(Records from a data collection)
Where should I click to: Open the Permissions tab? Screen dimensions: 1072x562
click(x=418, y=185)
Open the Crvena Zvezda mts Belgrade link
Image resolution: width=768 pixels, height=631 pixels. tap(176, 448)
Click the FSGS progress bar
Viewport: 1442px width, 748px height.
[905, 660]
---
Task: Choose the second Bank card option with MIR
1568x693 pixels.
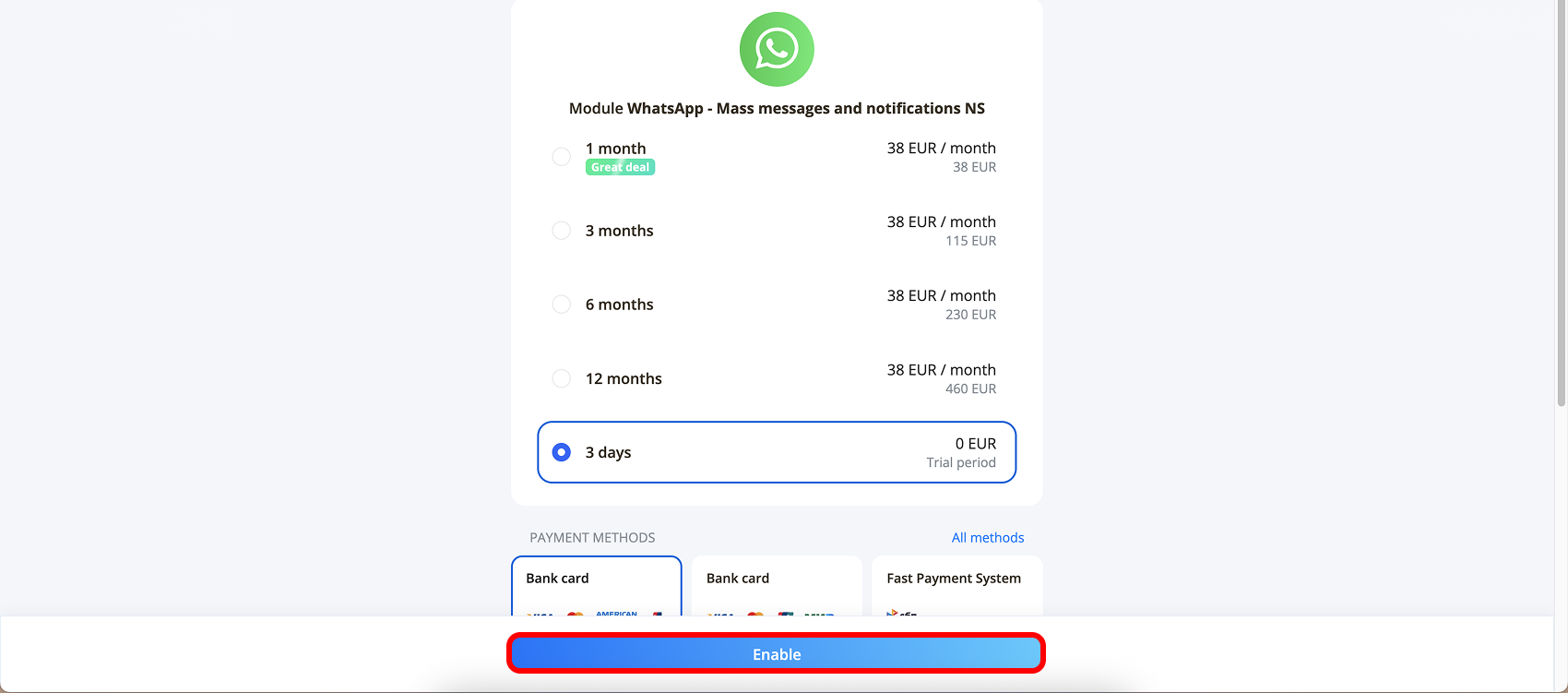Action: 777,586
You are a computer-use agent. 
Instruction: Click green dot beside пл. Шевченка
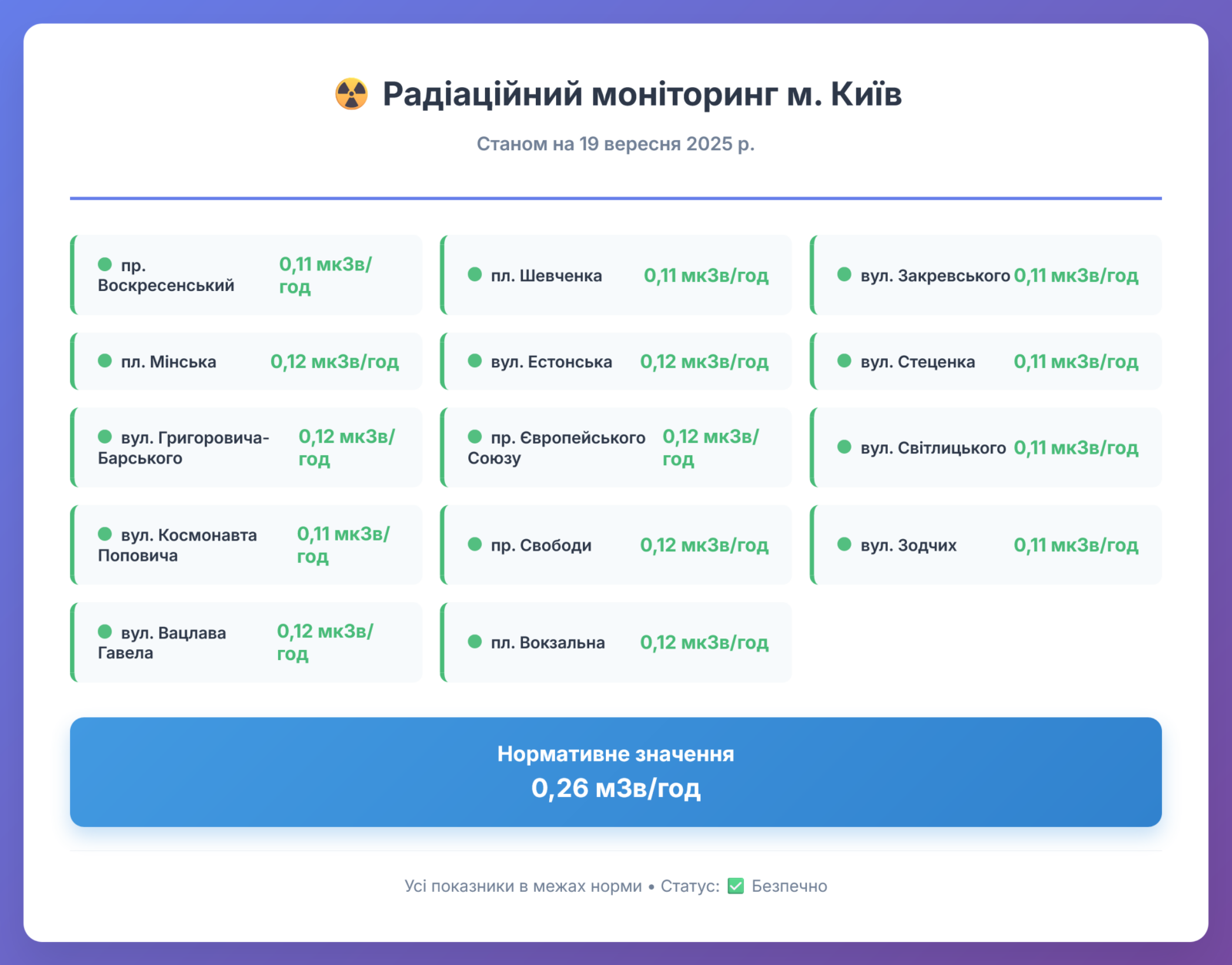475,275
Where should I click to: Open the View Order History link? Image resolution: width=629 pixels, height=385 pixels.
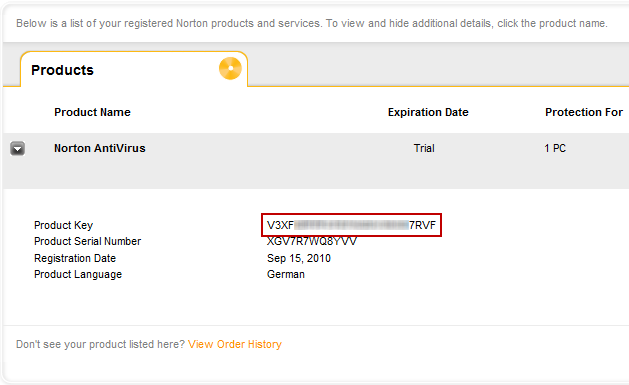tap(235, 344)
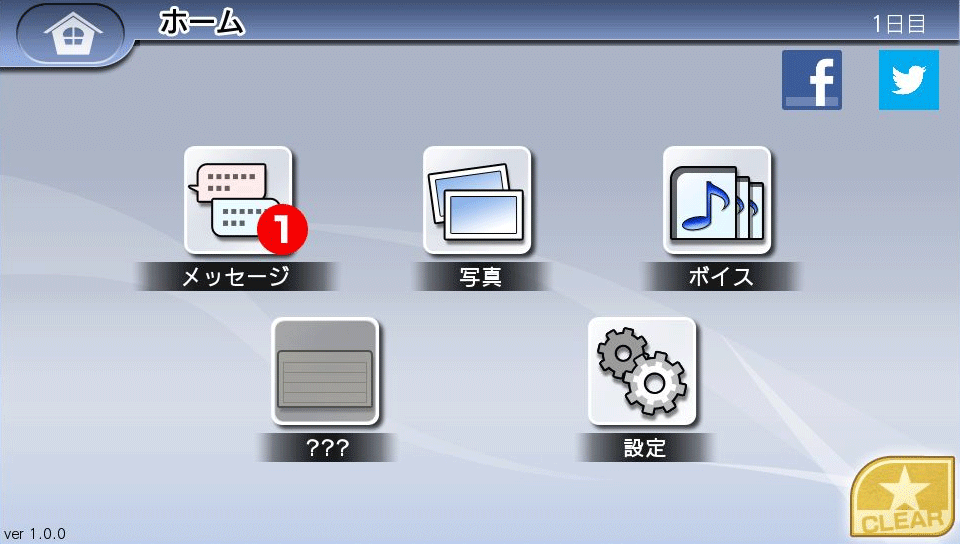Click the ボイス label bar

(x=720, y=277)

▶ DIRECTIONS FOR THIS TASK
Taking the lines above, repeat exactly those from the line that contains "Where should I click to: Open the Permissions" through the line that contains "Click the FSGS progress bar", and both of those lines as well. Include nothing else.

▶ EXPECTED ANSWER
Where should I click to: Open the Permissions tab? Screen dimensions: 1072x562
click(x=418, y=185)
Open the Crvena Zvezda mts Belgrade link
Image resolution: width=768 pixels, height=631 pixels. tap(176, 448)
Click the FSGS progress bar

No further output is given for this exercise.